# [Instruction 1]
According to the Dangote Refinery text, in what year did Aliko Dangote decide to invest in building a refinery in Nigeria?
# [Instruction 2]
Retype the passage of the Dangote Refinery text starting at "Nigeria had sold" and ending at "of crude oil.".

The Fuel Subsidy and Dangote Refinery
Global oil and gas companies and experienced petroleum refiners in emerging markets have steered clear of investing in a refinery in Nigeria because of the big risk that Nigeria’s decades long fuel subsidy to which many social groups were tenaciously attached represent. But Aliko Dangote who had become a billionaire by investing and enjoying import protection and tax breaks in the cement sector decided in 2013 to invest in building a refinery in Nigeria.
By the time the refinery started producing petroleum in early September 2024, conditions in Nigeria’s oil and gas sector and the nation’s economy had changed drastically. Oil production had decreased from 2.26 million barrels per day to around 1.4 million barrels per day. The economy had also been pulverised 8 years of investment-repelling policies under former president Muhammady Buhari and an acute foreign exchange scarcity.
The naira has lost around 70% of its value against the dollar since rules that pegged the currency at an artificially high level were relaxed last year.
Nigeria had sold a significant portion of its diminished crude oil production in advance to alleviate foreign currency scarcity which meant that the Nigeria National Oil Company Limited (NNPCL) had little crude oil to supply to the 650,000 barrels per day Dangote Refinery. Nigeria’s foreign currency problems also means that Dangote Refinery would have problems securing dollars to pay for imports of crude oil.

# [Information provided]
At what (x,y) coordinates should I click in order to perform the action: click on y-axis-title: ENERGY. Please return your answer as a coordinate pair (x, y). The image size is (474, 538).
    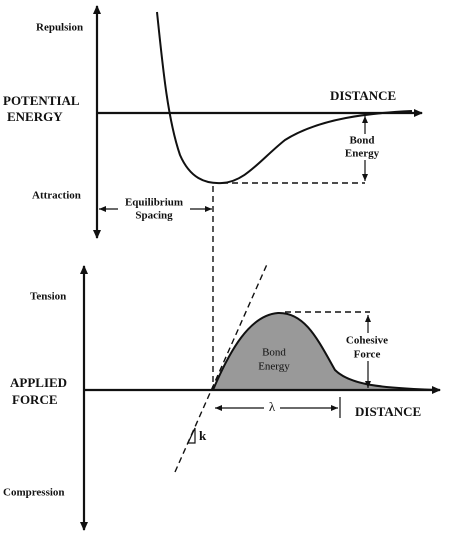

# [Answer box 1]
2013

# [Answer box 2]
Nigeria had sold a significant portion of its diminished crude oil production in advance to alleviate foreign currency scarcity which meant that the Nigeria National Oil Company Limited (NNPCL) had little crude oil to supply to the 650,000 barrels per day Dangote Refinery. Nigeria’s foreign currency problems also means that Dangote Refinery would have problems securing dollars to pay for imports of crude oil.